The carpenter bee acts as the central image in the poem. There is, however, no direct correlation between a specific character and the insect. Rather, the image is braided together with the bodies and fluids of the stranger and the young woman. The former is likened to a carpenter bee that drills its way to nectar and shakes pollen from its legs, while the latter is the one who “buzzes” in the man’s hands until she traces the honey.

Unlike John Donne’s “The Flea”, which justifies intercourse through the mingling of blood, Matiúwàa’s “Carpenter Bee” requires no such defence. Desire simply appears as part of life. The bee takes on a material dimension when the notion of vessels as the structural unit of life comes to mind: insects are intertwined with the drive that brings earthlings to life, whether that be human sexual desire or the reproductive cycles of plants. Whether one bears a vessel or is flesh to be contained, the poem allegorizes being alive and manifesting life through libido and bodily agency. The text suspends reproductive motives, marital duties, and social judgement regarding sex outside long-term partnerships. Instead, the readers learn that the daughter — a young Indigenous woman — is susceptible to having a sex drive of her own.

Knowledge of agricultural, floral, and animal reproductive cycles often makes people aware of how the life drive is inexorably linked to insects and reproduction. Yet, in Matiúwàa’s poem, drives and desires are presented as an unapologetically joyful part of communal life, on the condition that they are consensual and voiced by the character who exercises agency over that drive. In his poetics, the “beetled people” of the community share a capacity for agency in the expression and use of their bodies as well as the drive that brings forth new life and pleasure for themselves and others.

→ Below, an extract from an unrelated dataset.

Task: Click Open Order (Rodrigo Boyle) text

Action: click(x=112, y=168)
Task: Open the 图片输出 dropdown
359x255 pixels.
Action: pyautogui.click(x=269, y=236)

In that regard, Matiúwàa is in tune with Raja Halwani, a contemporary Arab American philosopher whose main research focus is sex. Halwani argues that “the physical intimacy found in sexual activity can be a very powerful and affirming bond: it can bring people together, it can help them fall in love or cement the love they already have by affirming it or expressing it through sex.”16 Halwani emphasizes that while reproduction is one function of sex, sexual activity is also a crucial source of recreation and release. To some extent, the agency and sex drive in the poem foreground people’s control over their own bodies and desires in a consensual context, regardless of traditional values within a community.17

Alongside its insistence on erotic freedom, release, and sexual drive, the collection offers examples of consensual sex beyond heteronormativity, such as “Tsí naña’wiin” / “Comezón” (“Itch”) and “Xùkú be’xa” / “Babosas” (“Slugs”). The first describes a man who longs for sexual encounters with other men, while the second presents two women’s desire for one another. Both are consensual, but they differ markedly. “Itch” winks at consensual yet casual sex with the spouse’s knowledge and permission:

Tsísnámijuùn xí maguì tsúwan,
nà’thùún xàbò tsí ngrígùún jambaà
rí mùni’ñaá amuu rùbú ná tsuduù xíliì,
mùchijmbìí gájmàá iya ndawa ñuwììn guma rí mi’ñuu
kamí muwààn
awun xùwàá ixè iyoo dii gàjmàá àjmbéè.

Y aunque se espine,
invita a los viajeros
a descansar
el morral de chayotes en su silla,
aplastar con saliva la tortilla morada,
y a beber en jícara
el jugo de caña con su esposo.

And even though it hurts,
He invites the travellers
to rest
the sack of chayotes on the chair,
to flatten purple tortillas with their saliva
and share cane juice with him
from a gourd cup.18

Halwani, both as a philosopher and as a member of the LGBTQ+ community, notes that “because practices, including sexual practices, are enmeshed in the social context in which they exist, we cannot accuse them of being wrong in themselves because they help perpetuate certain cultural beliefs. We need to try to extract them (conceptually) from their social enmeshment to morally evaluate them in a fair way.”19 The allegories — chayote as male organs, purple tortilla and brown sugar as anus and secretion — present anal sex as one practice among many, without moral judgment. Instead of reinforcing traditional views of anal sex as sinful because it does not take place within marriage and lacks reproductive purpose, the poem invites us to read these allegories as a playful part of everyday life.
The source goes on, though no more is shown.